Jason se quedó perplejo.
—Yo creía que se había reconciliado con ella cuando se había convertido en dios.
—Como ya he dicho —masculló Hércules—, no creas todo lo que oigas por ahí. Si queréis entrar en el Mediterráneo, me temo que tendré que encargaros una misión superdifícil.
—Pero somos como hermanos —protestó Jason—. Hera también me arruinó la vida. Entiendo…
—No entiendes nada —dijo Hércules fríamente—. Mi primera familia murió. Desperdicié la vida con ridículas misiones. Mi segunda esposa murió después de ser engañada para que me envenenara y me dejara morir de forma dolorosa. ¿Y qué compensación recibí? Me convertí en un dios de segunda. Inmortal, así que jamás podré olvidar mi dolor. Sin poder moverme de aquí, haciendo de portero, de conserje, de… de mayordomo de los dioses del Olimpo. No, no lo entiendes.
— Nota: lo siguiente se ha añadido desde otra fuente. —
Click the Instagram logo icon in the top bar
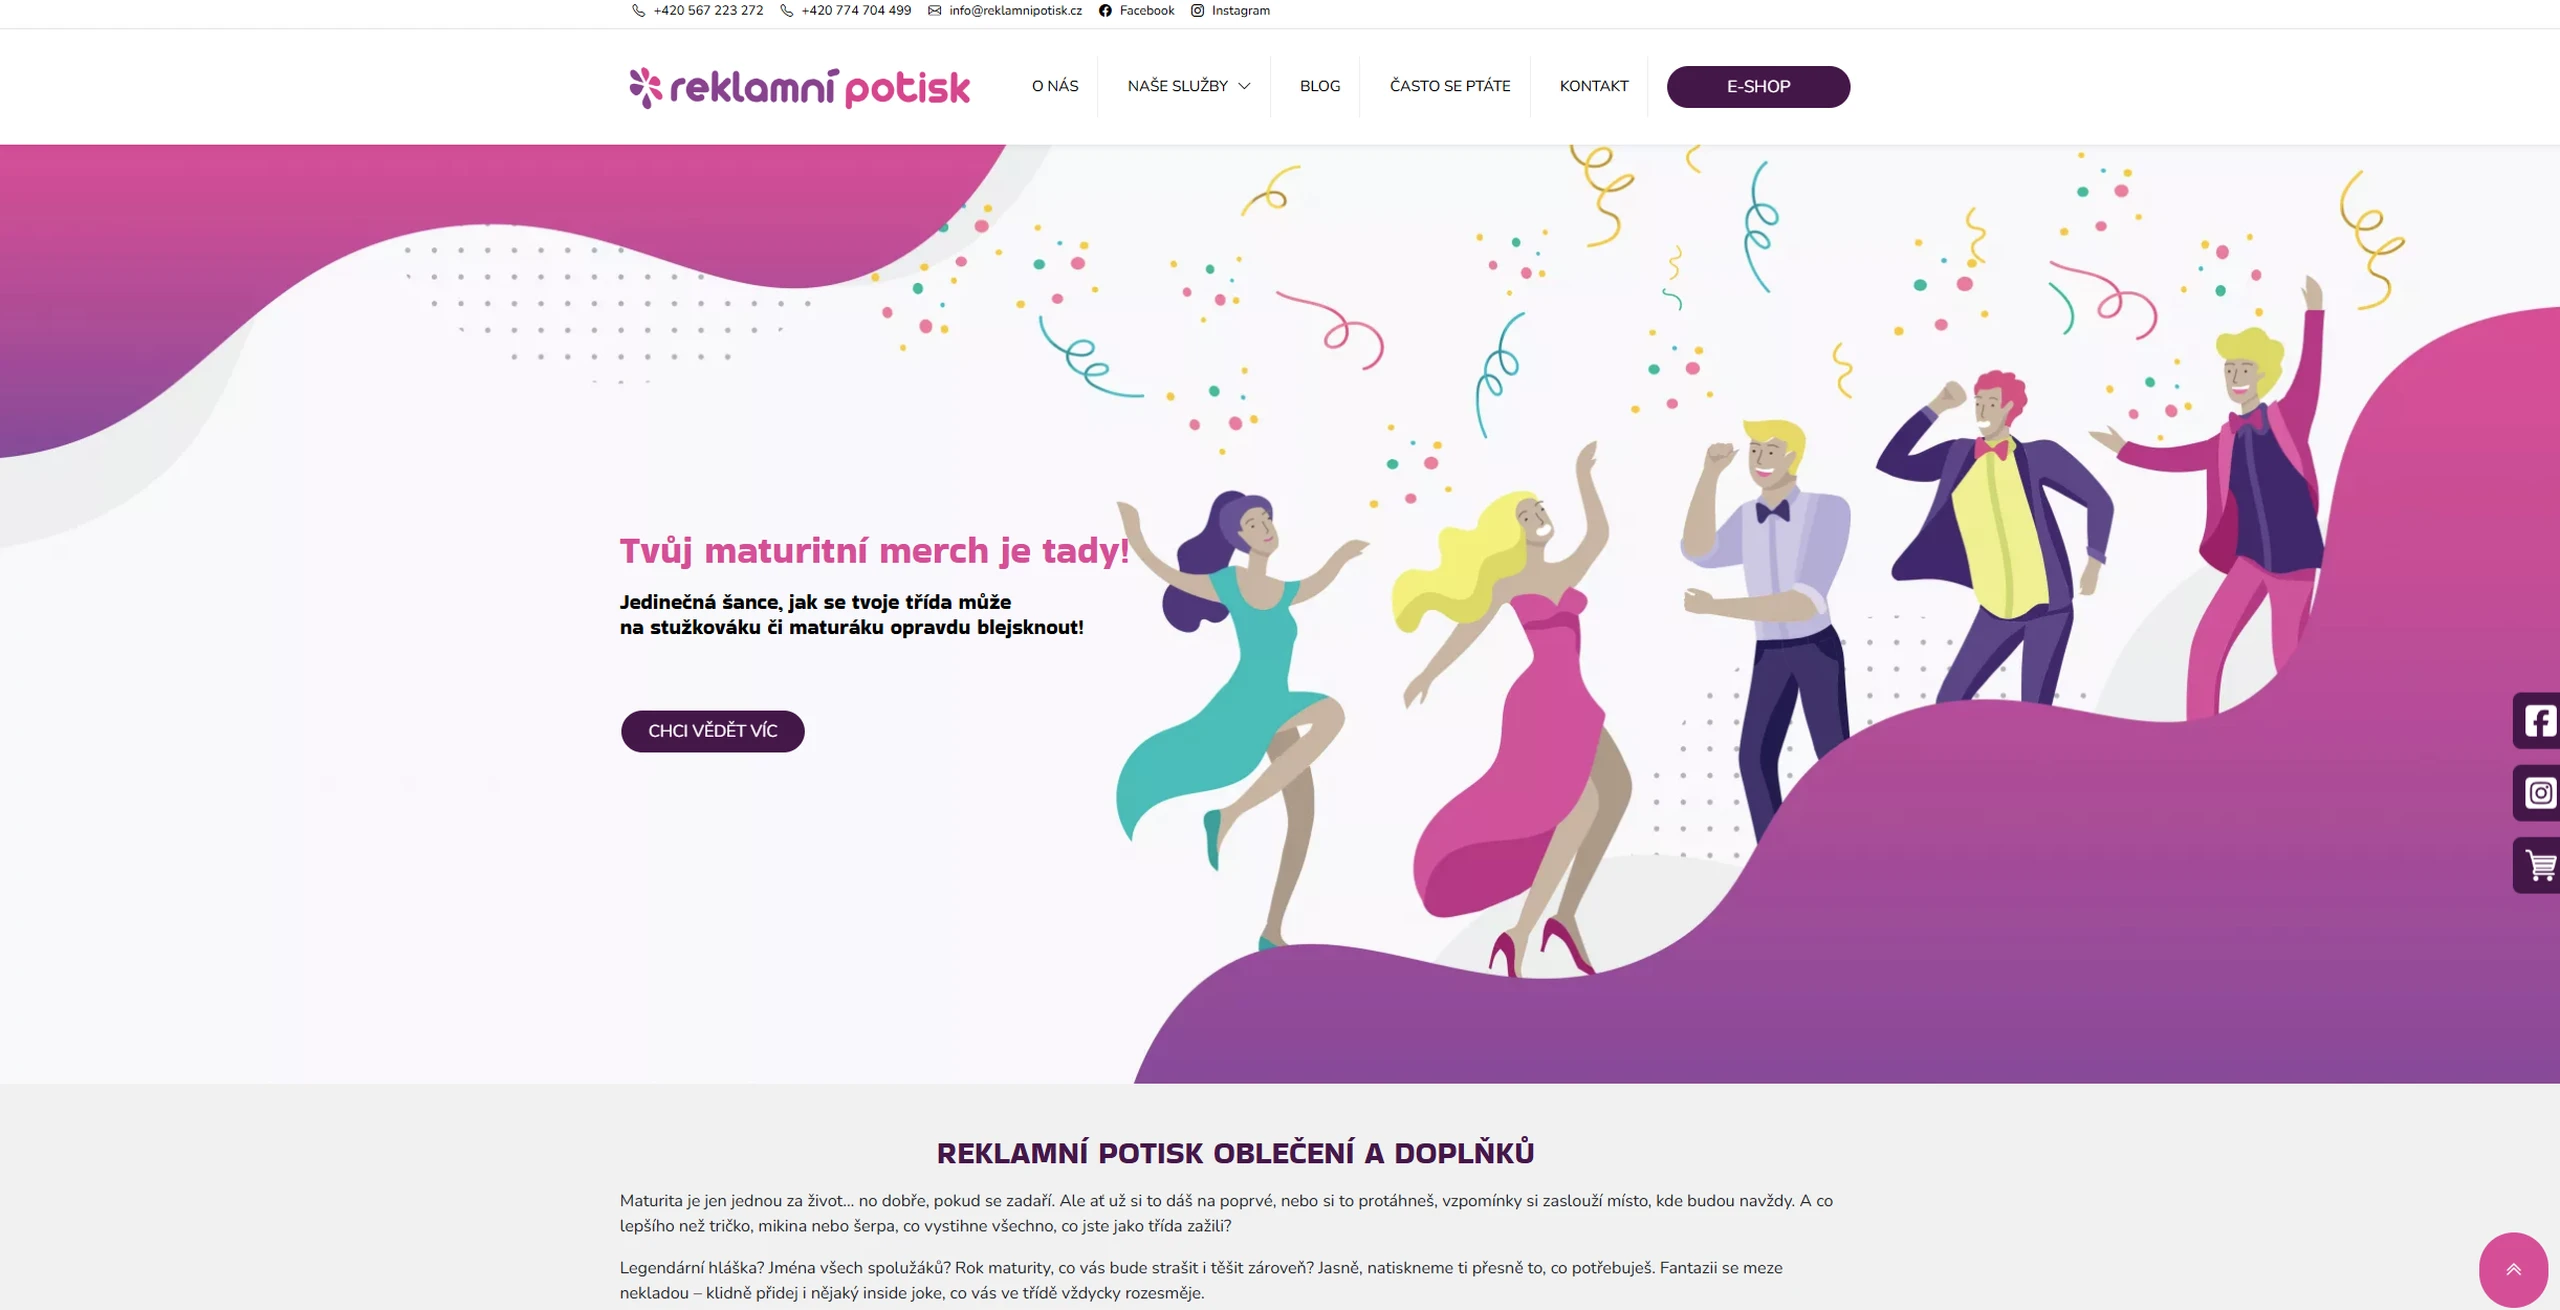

El único dios que puede entenderme un poco es Dioniso. Y por lo menos él inventó algo útil. Yo no tengo nada que enseñar, salvo malas adaptaciones cinematográficas de mi vida.
Piper echó mano de su embrujahabla.
—Es lamentable, señor Hércules. Pero, por favor, no sea duro con nosotros. No somos malas personas.
Piper pensó que lo había conseguido. Hércules vaciló. Entonces apretó la mandíbula y sacudió la cabeza.
—En el lado opuesto de esta isla, pasadas esas montañas, encontraréis un río. En medio de ese río vive el viejo dios Aqueloo.
Hércules aguardó, como si esa información debiera hacerles huir despavoridos.
—¿Y…? —preguntó Jason.
—Y quiero que le partáis el otro cuerno y me lo traigáis.
—Tiene cuernos —dijo Jason—. Un momento… ¿El otro cuerno? ¿Qué…?
—Averiguadlo —le espetó el dios—. Toma, esto os servirá.
Pronunció la palabra «servirá» como si significara «dolerá». Hércules sacó un librito de debajo de su túnica y se lo lanzó a Piper. Ella lo atrapó por los pelos.
En la brillante portada del libro aparecía un montaje fotográfico de distintos templos griegos y monstruos sonrientes. El minotauro estaba levantando el pulgar en un gesto de aprobación. El título rezaba: Guía hercúlea del Mare Nostrum.
—Traedme el cuerno para el anochecer —dijo Hércules—. Los dos solos. No os pongáis en contacto con vuestros amigos. Vuestro barco se quedará donde está. Si tenéis éxito, podréis pasar al Mediterráneo.
—¿Y si no? —preguntó Piper, segura de que no quería oír la respuesta.
—Bueno, Aqueloo os matará, obviamente —dijo Hércules—. Y yo partiré vuestro barco por la mitad con las manos y daré a vuestros amigos una muerte prematura.
Jason cambió el peso de un pie al otro.
—¿No podríamos cantar una canción divertida?
—Yo de vosotros me pondría en camino —dijo Hércules con frialdad—. Al anochecer. O vuestros amigos morirán.